● WHAT THE TASK REQUIRES
Starting at the line that contains "The image size" and stopping after the line that contains "Click the candidate name ending in TTY", transcribe the listing below exactly; do not include any pictures.

━━ SOURCE DATA ━━

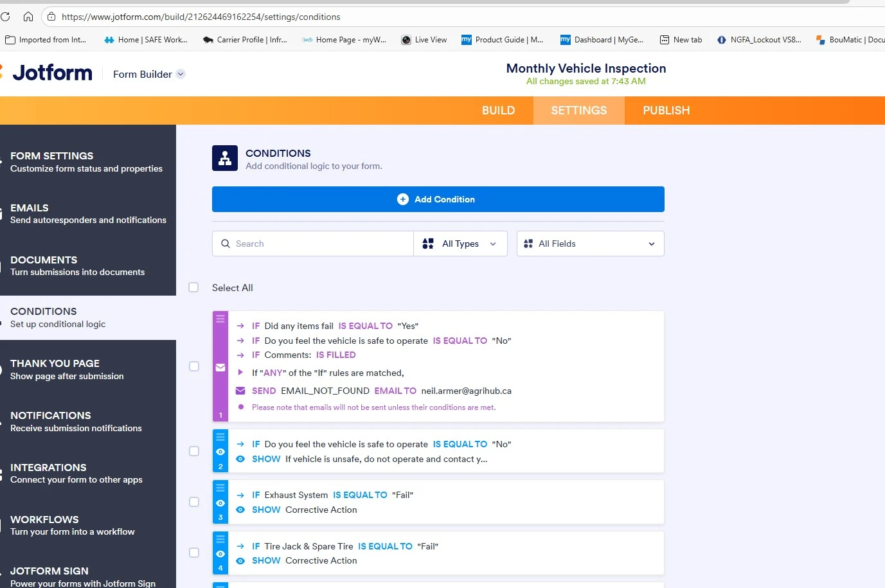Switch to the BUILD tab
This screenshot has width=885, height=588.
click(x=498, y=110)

━━━
━━ SOURCE DATA ━━

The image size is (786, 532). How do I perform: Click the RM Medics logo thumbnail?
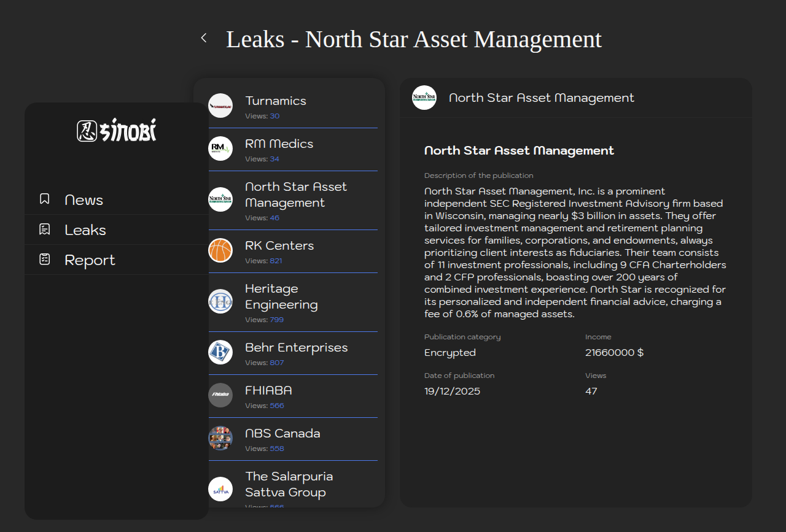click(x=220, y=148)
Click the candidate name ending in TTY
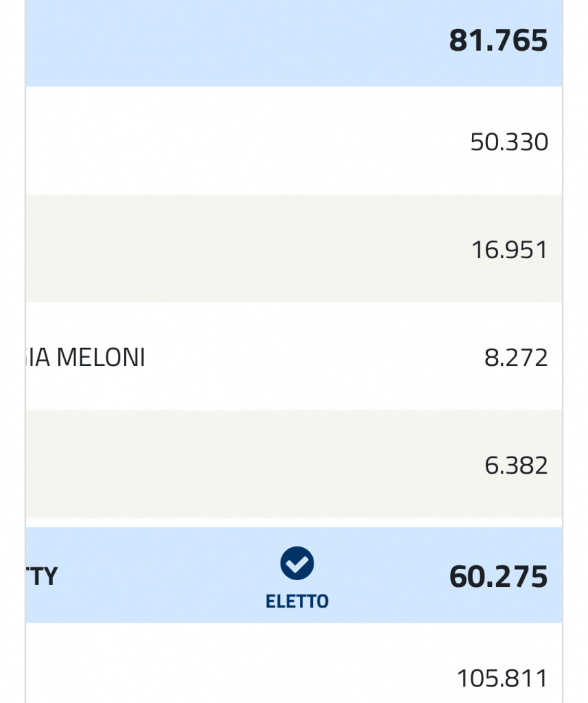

━━━

● EXPECTED OUTPUT
The image size is (786, 532). How do I perform: Click the RM Medics logo thumbnail?
click(x=220, y=148)
Click the candidate name ending in TTY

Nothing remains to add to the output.